In 2013, USPSTF recommended annual lung cancer screening for certain long-term smokers and some who have quit within the past 15 years. Under the Affordable Care Act, this preventive service was free for those who met the USPSTF criteria: a current smoker between ages 55-80 with a 30 pack-year history, or a person with that history who has quit in the past 15 years. In either case, the person must be asymptomatic.

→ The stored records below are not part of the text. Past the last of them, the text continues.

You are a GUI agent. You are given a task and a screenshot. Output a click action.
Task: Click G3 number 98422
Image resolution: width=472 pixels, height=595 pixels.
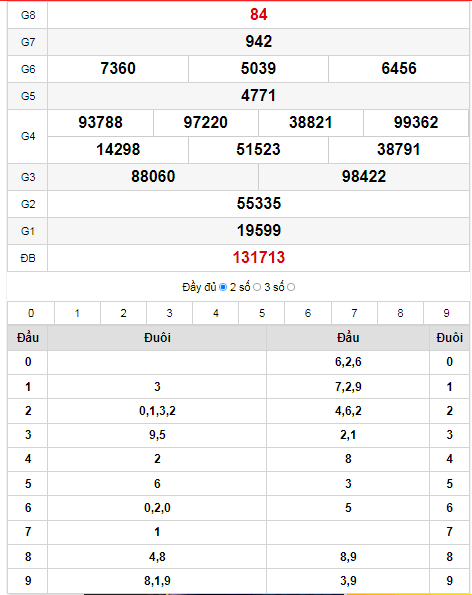click(364, 176)
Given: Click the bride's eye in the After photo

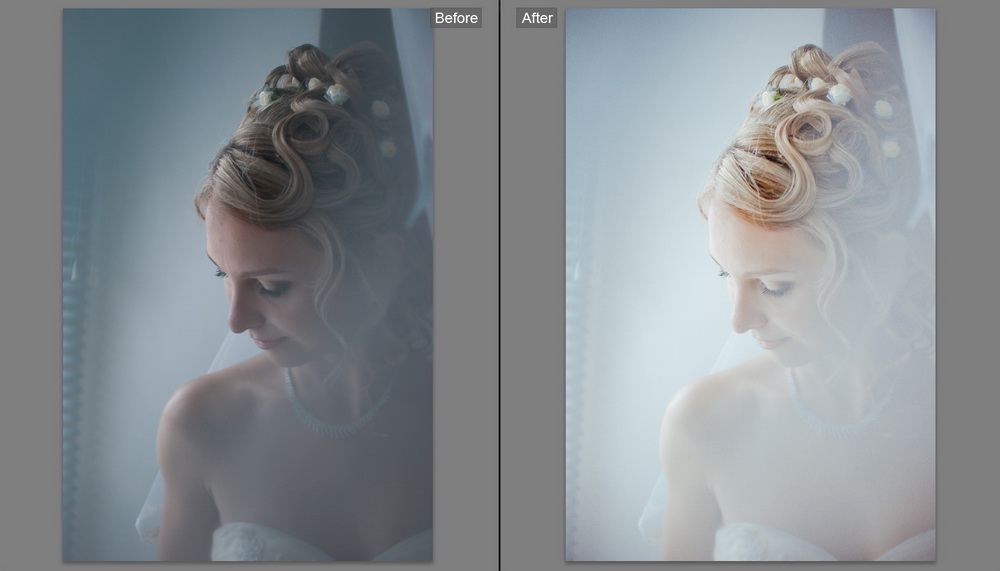Looking at the screenshot, I should pyautogui.click(x=772, y=287).
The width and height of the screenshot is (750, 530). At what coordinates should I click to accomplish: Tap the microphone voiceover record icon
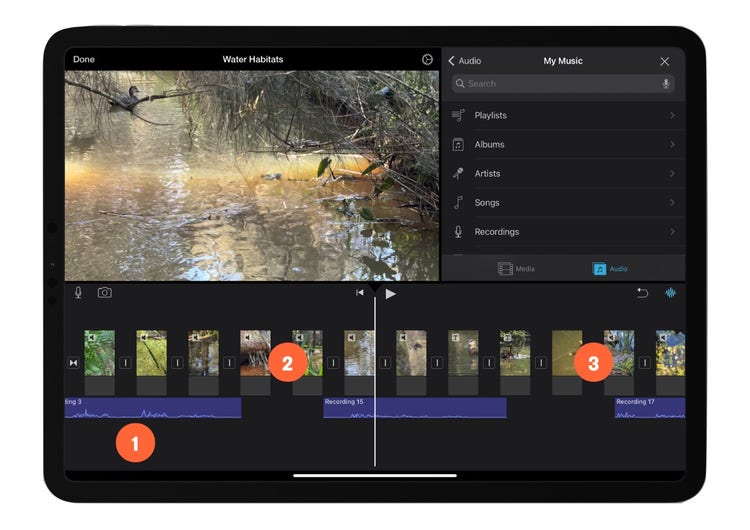[78, 293]
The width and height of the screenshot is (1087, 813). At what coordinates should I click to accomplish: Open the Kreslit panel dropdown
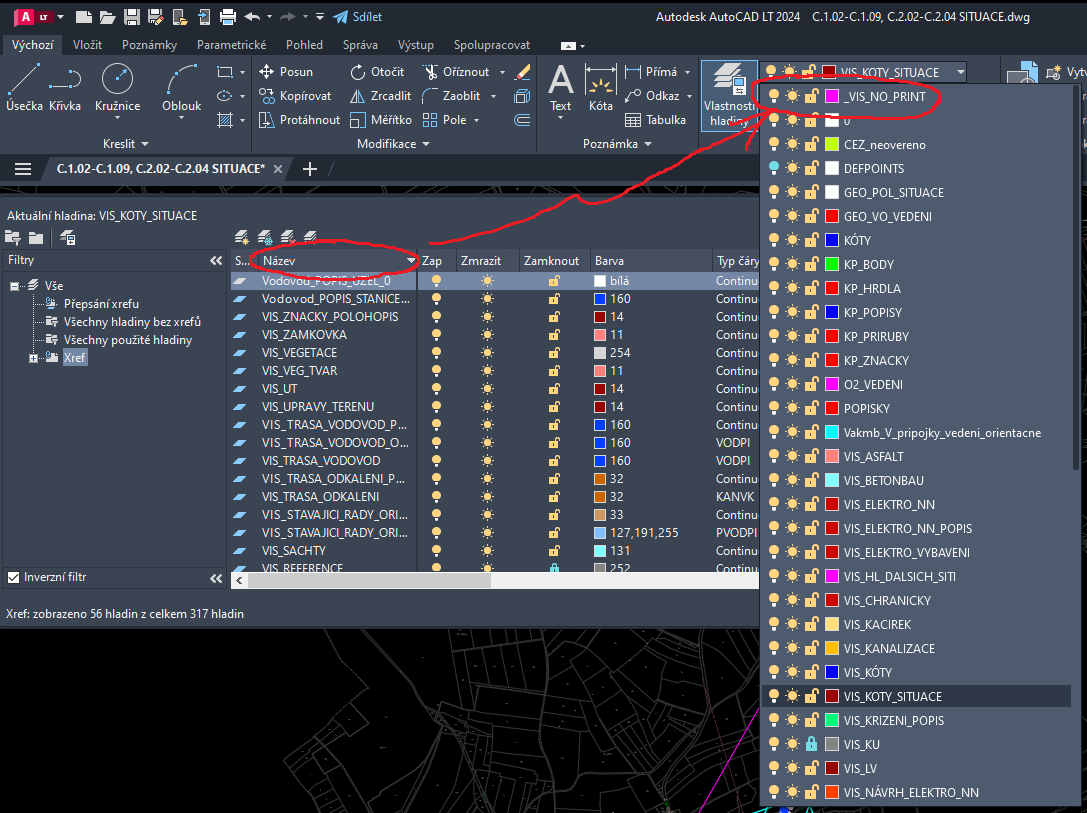tap(125, 144)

Ping Yang, MD, PhD, offered the presentation on behalf her colleagues from the Mayo Clinic. The researchers studied 8031 lung cancer patients age 55-80 years with at least a 30 pack-year history; if they had quit, it could be any time within the past 30 years. The study evaluated the lung cancer patients in 2 groups: a hospital-based cohort of 7168 patients, and a community-based cohort of 863 patients. Researchers adjusted for gender, race, age, cigarette smoking history, tumor stage, and treatment modalities to assess risk of overall death.1
The Mayo Clinic team found that the hospital patients who were long-term quitters were at a similar risk of death when compared with patients who meet the USPSTF screening criteria (hazard ratio [HR]=1.02, 95% confidence interval [CI], 0.94-1.10, P = 0.72). In the community cohort, long-term quitters were at the same risk of death as those meeting USPSTF criteria (HR=0.97, 95% CI, 0.75-1.26, P = 0.82).

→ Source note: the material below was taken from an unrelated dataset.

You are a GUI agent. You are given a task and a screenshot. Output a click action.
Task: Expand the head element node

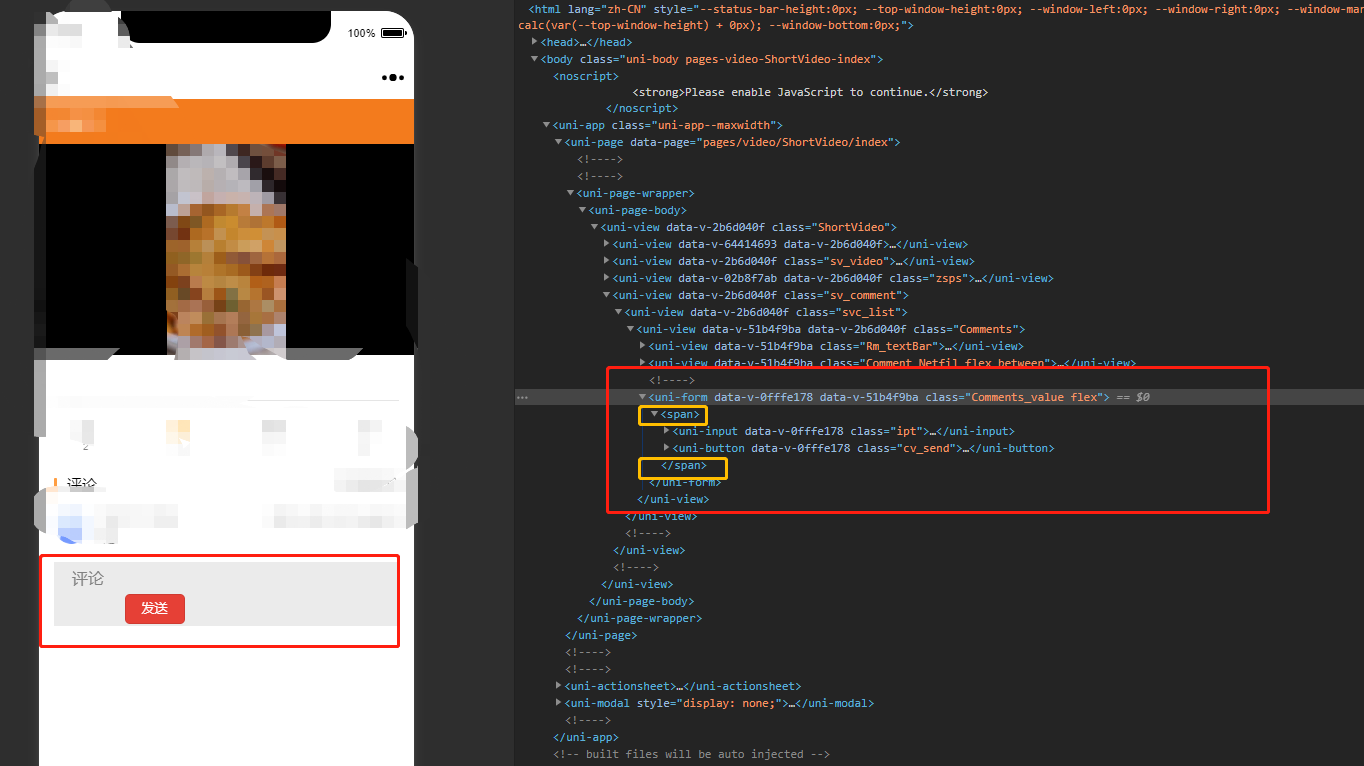[x=535, y=42]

In an interview with The American Journal of Managed Care®, Yang said the cutoff of not having smoked for 15 years is difficult for some patients, especially those who quit when they were young and have additional risk factors, such as obesity. “We need better biomarkers,” she said, that could be added to determine if longer-term quitters should be included in annual screening.
“Ultimately, we want to see a reduction in mortality,” Yang said. “That is the message.”

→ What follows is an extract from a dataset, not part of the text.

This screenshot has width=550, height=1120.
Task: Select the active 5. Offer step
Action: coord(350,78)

Income and follow up. Once patients are screened, do they follow through if the test shows they might have cancer? A study from Winston-Salem, North Carolina, finds a strong relationship between household income and a person’s likelihood to go through with a recommendation for a biopsy. The 268 patients in this study received a baseline scan between September 2014 and March 2016; adherence was defined as completing follow-up imaging or biopsy within 30 days of the expected date, as determined by the Lung Imaging and Reporting and Data System (Lung-RADS). Analyses were done based on household income, age, smoking pack-years, gender, and Lung-RADS category, with ZIP code serving as a proxy for estimated household income.
Average pack-years were 48.9, and most patients were still smoking (168, or 62.7%). The average household income was $60,656, with 177 (66%) making less than $60,000; only 11 patients (4%) made more than $100,000. Of the study group, 200 patients, nearly three-quarters (74.6%) did not adhere to imaging or biopsy orders within 30 days of the expected date. Males were less compliant than females (79.3% nonadherence vs 70% nonadherence). Age was not a factor in lack of adherence, but income was: those with household incomes above $80,000 had adherence rates of 33.3%, and those with household incomes of less than $50,000 had adherence rates of 17.9%. Overall, those with incomes above $60,000 had adherence rates higher than those with incomes below $60,000 (31.87% vs 22.03%, P =0.02).
Qualitative studies in communication. A pair of studies looked at aspects of communication between doctor and patient in making the decision to get lung cancer screening. “What Is Shared Decision Making?” involved 27 interviews with lung cancer screening coordinators, pulmonologists, primary care physicians (PCPs), and radiologists; clinicians and especially the PCPs expressed the importance of explaining risks and benefits of the screening, but to inform the patient this is their decision.3 PCPs were more likely to be in tune with patient values than other members of the team, including lung cancer screening coordinators. A companion study, “I Just Wanna Know,” focused on the patient perspective of the decision-making process, with evaluation taking place after a decision-making visit but before the scan itself.4 Those who opted for screening typically reported “just wanting to know” if they had lung cancer, or that they were willing to rely on the recommendation of their physician. Patients could not always recall specific information but felt they could get more if they wanted it.